June 5 (UPI) — The Justice Department has seized more than $7.74 million dollars related to an illegal employment and cryptocurrency scheme operated by North Korea, officials announced Thursday.

The complaint, filed in the U.S. District court in Washington, alleges that IT workers were illegally hired and collected cryptocurrency for the North Korean government as a way to avoid sanctions imposed by the United States.

“This forfeiture action highlights, once again, the North Korean government’s exploitation of the cryptocurrency ecosystem to fund its illicit priorities,” Matthew R. Galeoti, director of the Justice Department’s criminal division, said in a release. “The department will use every legal tool at its disposal to safeguard the cryptocurrency ecosystems and deny North Korea all its ill-gotten gains in violation of U.S. sanctions.”

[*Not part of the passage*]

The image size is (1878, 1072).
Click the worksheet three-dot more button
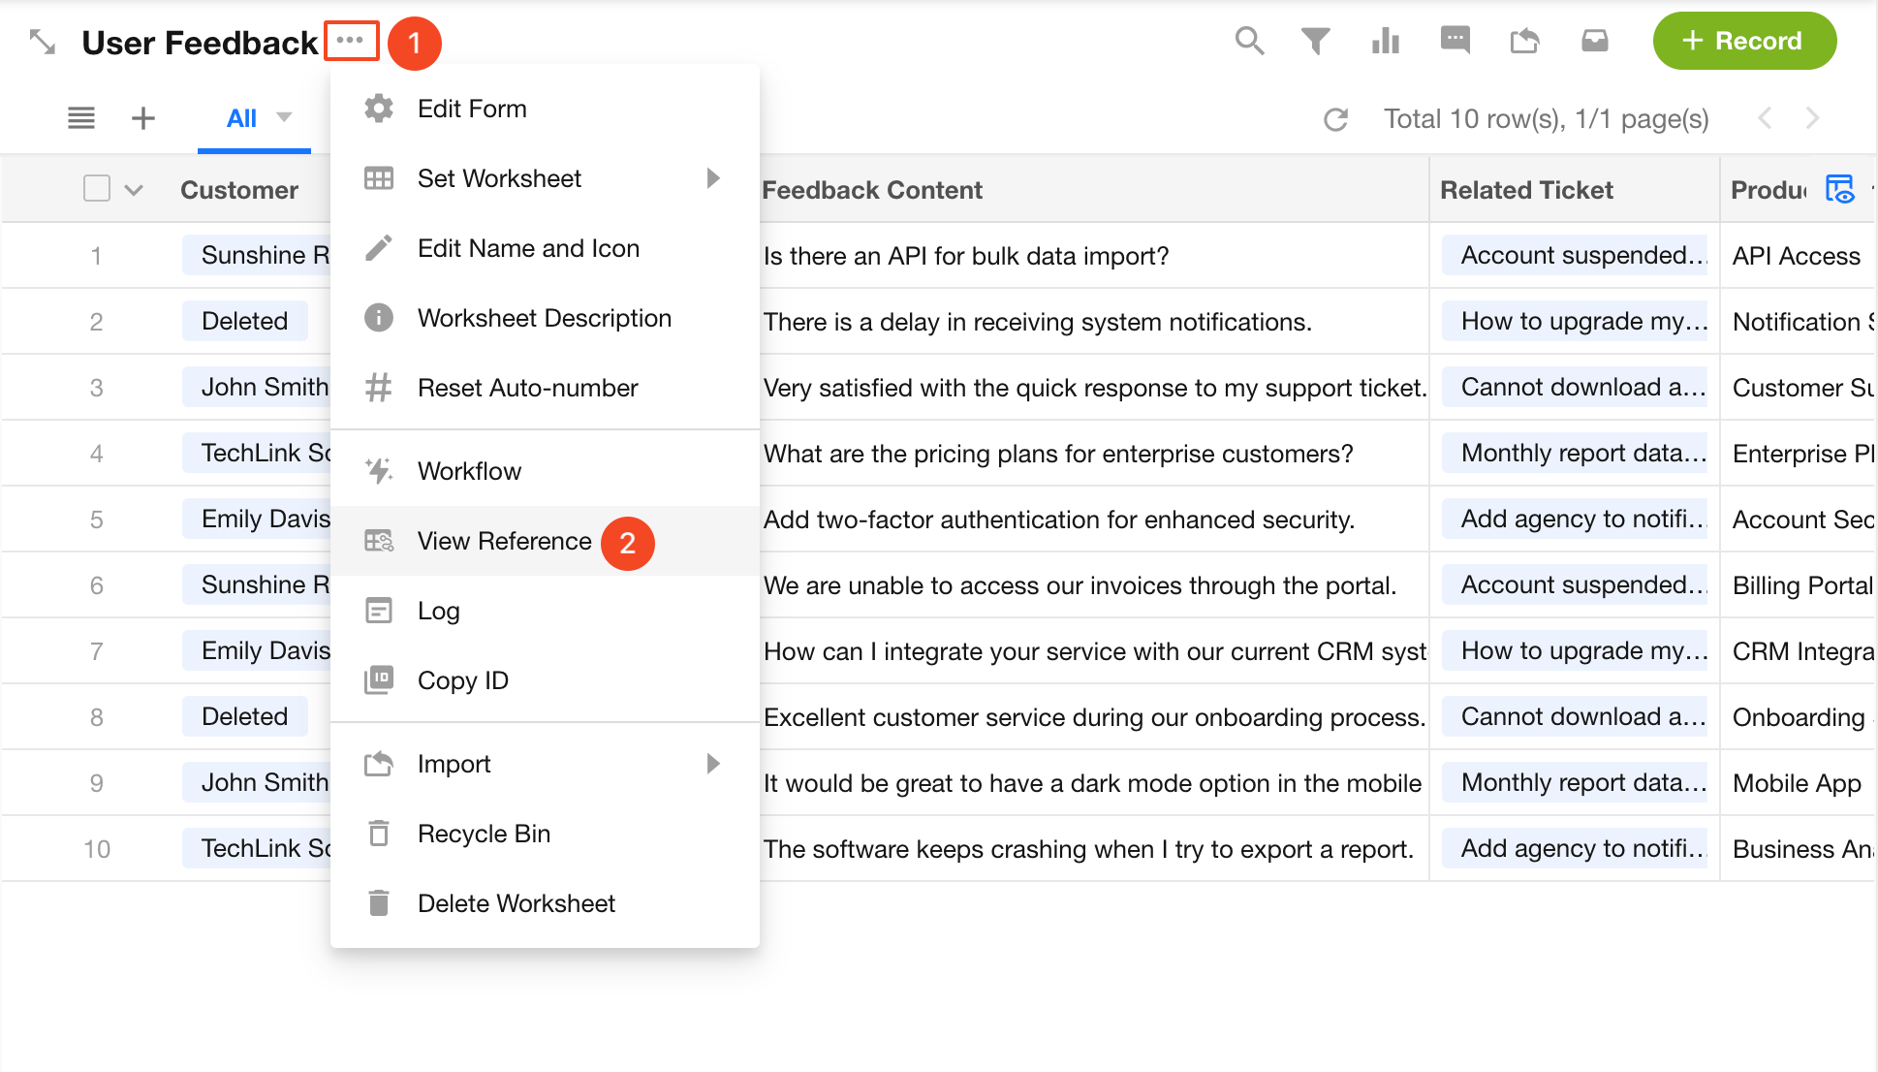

The Justice Department said North Korean workers used false identities to obtain employment with U.S.-based companies, often remotely, as a way to avoid sanctions and illegally obtained cryptocurrency, which they then sent back to North Korea.

“Those IT workers have generated revenue for North Korea via their jobs at, among other places, blockchain development companies,” the Justice Department release continued.

To send the cryptocurrency to North Korea, the IT workers allegedly laundered it by setting up accounts with fictitious names, sending funds in small amounts, converting funds or moving them to other blockchains or converting them to other forms of currency. They also allegedly commingled their funds with other money to hide their origins.

Earlier this year, the FBI issued guidelines on how to recognize extortion and theft of sensitive company data, and offered rules on how to address it.